In Nova Scotia, VLT machines are once again in the spotlight. This time due to certain efforts of the province to shield local authorities from eventual negative consequences in the event of gambling-related lawsuits.
Nova Scotia Government Wants To Safeguard Itself From Gambling-Related Lawsuits
Introduced by Finance Minister Karen Casey, the amendment to the current Gaming Control Act is intended to give the N.S. government immunity extended back to May 2, 1991 – the day, VLT’s were legalized in the province.
Speaking with reporters in Halifax, Casey said the suggested changes were similar to amendments passed by the New Brunswick government last December. She also added that other Atlantic Lottery Corporation partners, Newfoundland and Labrador and Prince Edward Island are likely to follow the example of N.S.

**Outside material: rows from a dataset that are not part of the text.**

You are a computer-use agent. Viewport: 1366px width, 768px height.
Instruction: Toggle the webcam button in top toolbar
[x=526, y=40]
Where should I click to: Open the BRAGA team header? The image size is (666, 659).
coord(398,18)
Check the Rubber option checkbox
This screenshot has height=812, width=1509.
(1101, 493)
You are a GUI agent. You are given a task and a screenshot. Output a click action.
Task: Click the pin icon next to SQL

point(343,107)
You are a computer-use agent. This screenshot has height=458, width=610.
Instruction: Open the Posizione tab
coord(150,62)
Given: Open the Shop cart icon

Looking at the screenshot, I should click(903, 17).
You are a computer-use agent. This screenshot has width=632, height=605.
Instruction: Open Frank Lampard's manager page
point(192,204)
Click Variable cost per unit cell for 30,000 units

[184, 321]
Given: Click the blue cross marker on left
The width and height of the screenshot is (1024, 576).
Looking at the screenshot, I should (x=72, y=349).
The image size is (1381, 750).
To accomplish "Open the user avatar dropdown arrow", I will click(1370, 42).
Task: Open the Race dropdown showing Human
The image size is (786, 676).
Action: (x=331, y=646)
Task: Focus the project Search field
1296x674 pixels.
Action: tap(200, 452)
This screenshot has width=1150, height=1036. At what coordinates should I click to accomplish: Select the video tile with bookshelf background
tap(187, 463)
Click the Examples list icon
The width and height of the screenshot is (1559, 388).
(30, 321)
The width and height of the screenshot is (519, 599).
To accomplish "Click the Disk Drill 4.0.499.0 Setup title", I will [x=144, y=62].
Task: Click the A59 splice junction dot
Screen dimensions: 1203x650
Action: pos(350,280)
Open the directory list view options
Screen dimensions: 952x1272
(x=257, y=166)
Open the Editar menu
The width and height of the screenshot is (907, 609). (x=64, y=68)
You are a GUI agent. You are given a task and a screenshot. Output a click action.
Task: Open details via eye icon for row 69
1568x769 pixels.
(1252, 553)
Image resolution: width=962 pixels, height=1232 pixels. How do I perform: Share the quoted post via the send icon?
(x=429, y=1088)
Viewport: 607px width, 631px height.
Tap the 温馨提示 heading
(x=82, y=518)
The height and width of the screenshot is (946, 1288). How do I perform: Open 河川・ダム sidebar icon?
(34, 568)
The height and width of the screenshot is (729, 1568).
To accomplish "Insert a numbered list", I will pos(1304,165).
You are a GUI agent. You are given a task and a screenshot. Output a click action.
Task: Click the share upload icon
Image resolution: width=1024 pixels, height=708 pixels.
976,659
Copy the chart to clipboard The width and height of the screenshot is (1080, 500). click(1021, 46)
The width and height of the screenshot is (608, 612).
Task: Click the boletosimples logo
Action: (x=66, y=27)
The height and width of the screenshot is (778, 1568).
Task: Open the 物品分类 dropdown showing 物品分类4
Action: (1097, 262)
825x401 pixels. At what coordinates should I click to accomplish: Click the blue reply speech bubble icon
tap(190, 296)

Apart from the provincial government…
…the legal protection would also cover the Nova Scotia Gaming Corporation, the Atlantic Lottery Corporation, casino operators, and every cabinet minister involved in the legalization almost 30 years ago.
At a bill briefing in the Red Room at Province House Casey told: “We believe it is responsible gaming. We believe it is an individual’s choice but we also recognize we have responsibility to help those who may be struggling.”
Important Source Of Revenue
Regulated gambling has established itself as a significant source of revenue for the province, which is in charge of the industry.
According to recent figures introduced by the government, in the 2018-19 fiscal year, Nova Scotia collected $145.2 million in gaming activities with more than half ($85.2 million) generated by VLTs. It’s estimated that the upcoming fiscal year will show a rise in gambling revenue reaching $146.9 million.
At the moment, punters in N.S. can take advantage of 2,030 off-reserve terminals and 651 machines on First Nation sites across the province, and Casey commented Nova Scotia feels the VLT’s are safe. “We take the position that used responsibly they are safe, but we also have a safety net for those who may not use them responsibly.”
When it comes to the safety net…
… it’s built on a part of gambling revenue put aside each year for various programs focused on helping problem gamblers or creating certain features able to make VLTs less harmful. Since 2011, when the Responsible Gambling Strategy was adopted, a number of studies on gambling have been conducted in N.S. to research possible effects of different casino games may have on residents’well-being.
Both Casey and Premier Stephen McNeil believe the measure does not only protect the government from eventual class-action suits and large expenditures but also protects taxpayers. In line with this, Casey referred to a Newfoundland class-action lawsuit against Atlantic Lottery Corporation.
This case, which represents about 30,000 people that live in Newfoundland and Labrador before the Supreme Court of Canada, was used as an example to illustrate the benefits of the proposed changes in legislation.